Consumer data helps companies a great deal to improve nearly every aspect of their business. With proper data analytics and a data-driven marketing approach, brands are able to gain actionable customer insights, generate quality leads and increase customer loyalty, among other things.

According to a survey done by Harvard Business Review, 58% of enterprises have experienced a hike in customer retention and loyalty by making the right use of customer analytics. 

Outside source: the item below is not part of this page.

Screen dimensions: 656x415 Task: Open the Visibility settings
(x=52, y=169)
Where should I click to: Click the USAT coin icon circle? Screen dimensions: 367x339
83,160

Elevating the quality of your customer data can benefit your business in a number of ways and here are a few thoughts on aspects you might want to consider:

The enhanced customer experience (CX): There is evidence to suggest that businesses that are customer-centric tend to be way ahead of their competitors. To follow a customer-driven approach, you need access to comprehensive customer-specific data. The gathered and enhanced customer data can be useful in being able to understanding and predicting customer behaviour which in turn can be used to improve customer experience through customized offerings, messaging, interaction and services. Without the data, it is hard to provide anything more than a generic message or offer which may not resonate.

Precise targeting and lead generation accompanied with a lower CAC: Effective marketing can translate into a shorter sales cycle, greater sales volume, or appeal to a wider customer audience. For a marketing campaign to be effective though, it needs to have good data to support the estimation of the potential target market or market segment. Having good customer data opens up the opportunity to segment based on customer demographics, showing where the customers are, their age group, their gender, education, likely income, potential disposable income, and other critical traits that you might consider for targeting.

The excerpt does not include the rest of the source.